There are many types of pacemaker with some helping assist the sinus node by pacing the heart’s top chambers referred to as atria, some assisting by pacing in the bottom chambers called the ventricles, and some that have three wires and can pace atria as well as both ventricles. The type selected will depend on if the main issue is with the heart’s sinus node, AV node, or both. The three wire systems, referred to as biventricular pacemakers, can help assist with sinus node, AV node, and help improve heart efficiency and ejection fraction in patients with a weakened heart (cardiomyopathy). The leadless pacemakers have no wires and are contained in a small bullet size unit. As there are no wires, there are fewer components to fail and less likelihood of infection. At the present time, these can only perform ventricular pacing. For patients who only require ventricular pacing, this is a nice option with less risk of infection, less components to fail, and with quicker recovery time as the arm restrictions that must typically be observed for a month after traditional pacemaker implant do not apply. After a traditional chest wall pacemaker implant, the patient is often advised not to do heavy lifting or extreme motions with their arm. After a leadless pacemaker, the only restriction is to avoid heavy lifting for a few days. Leadless pacemakers aren’t for everyone and may not be suitable for those who require pacing in the atria.

Evolution of Procedure

Pacemaker Implant

Pacemakers are electronic devices that help stimulate the heart to increase heart rates.
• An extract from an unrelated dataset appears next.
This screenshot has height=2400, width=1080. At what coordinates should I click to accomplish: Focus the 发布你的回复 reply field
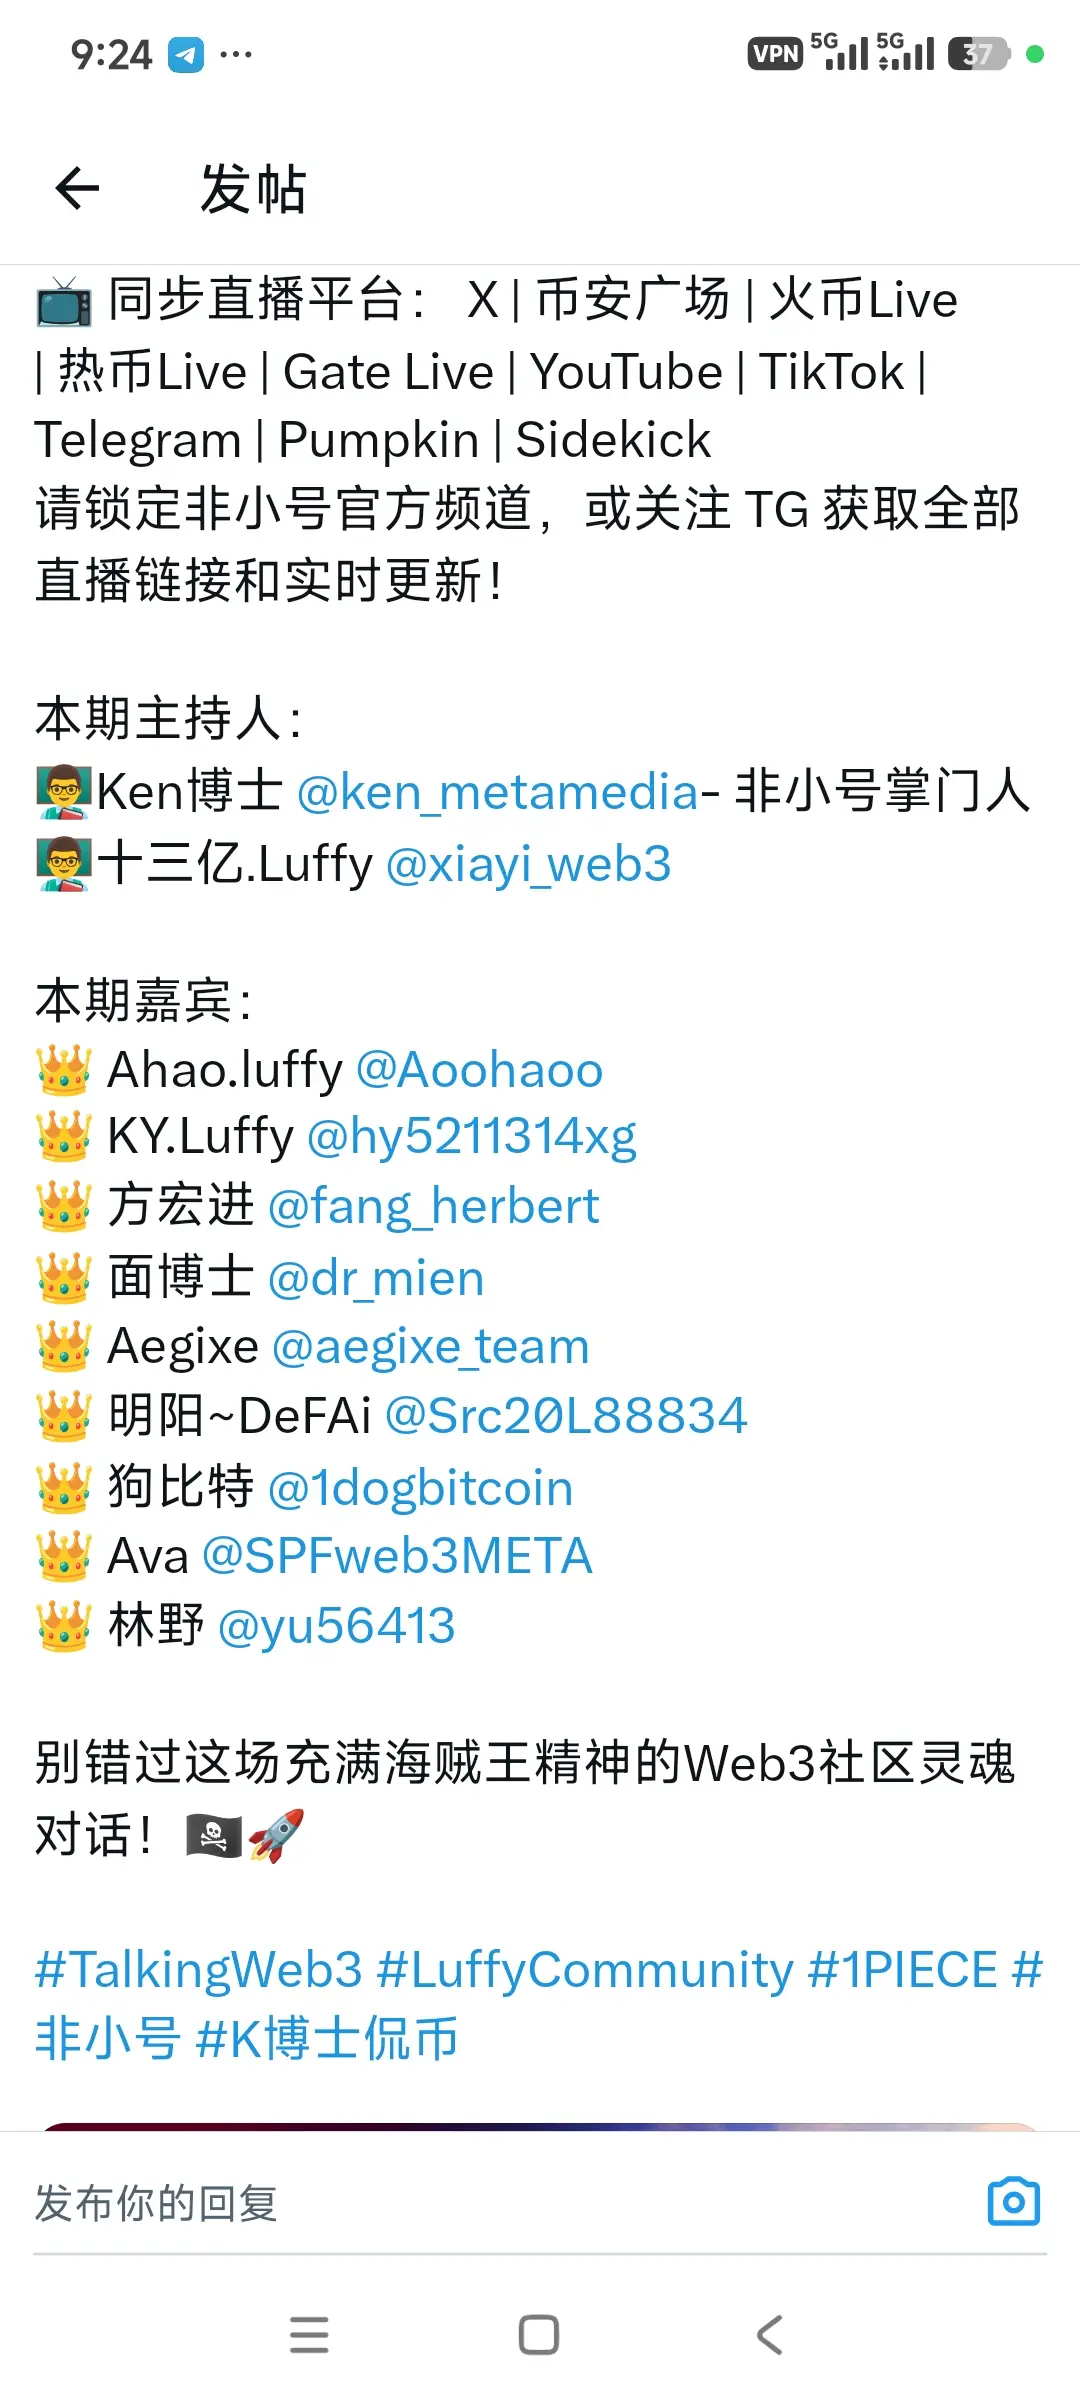[x=500, y=2203]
The first pacemakers were made in the 1920s. These were large machines that were powered with a hand-crank. In the early 1950s, pacemakers were still very large and were powered by plugging into an outlet. It was in 1957 that the first battery powered pacemaker was produced. Early battery powered pacemakers were external with the device outside the body connected to wires in the heart. Devices evolved to pacemakers that were implantable, but were often placed in the abdomen due to their large size. As devices became smaller, they are now implanted on the chest wall through a small incision with wires placed in the heart through a small hole made in the blood vessels in the chest. The newest generation of pacemakers have no wires and are self contained. These are implanted through a small hole made in the blood vessel in the groin (femoral vein).

Evolution of Diagnosis

Bradycardia, Heart Block

The ancient Greeks called the heart beat or pulse the “sphygmos.” It was around 1580 when Geronimo Mercuriale put together the idea that passing out and low heart rates were related. Bradycardia (slow heart rate) can be due to issues with the sinus node (the natural pacemaker of the heart) or the AV node (the “wire” that connects the top and bottom chambers of the heart). If the heart rate is inappropriately slow, it can cause fatigue, dizziness, and exercise intolerance. If there is no heart rate due to complete failure, it can results in asystole (no pulse) resulting in death. Assessing slow heart rates can be through an electrocardiogram (EKG or ECG) or heart monitor (Holter monitor, hospital telemetry monitor, or extended cardiac monitor). Sometimes, an exercise treadmill test is used to assess adequacy of heart rate response to exercise.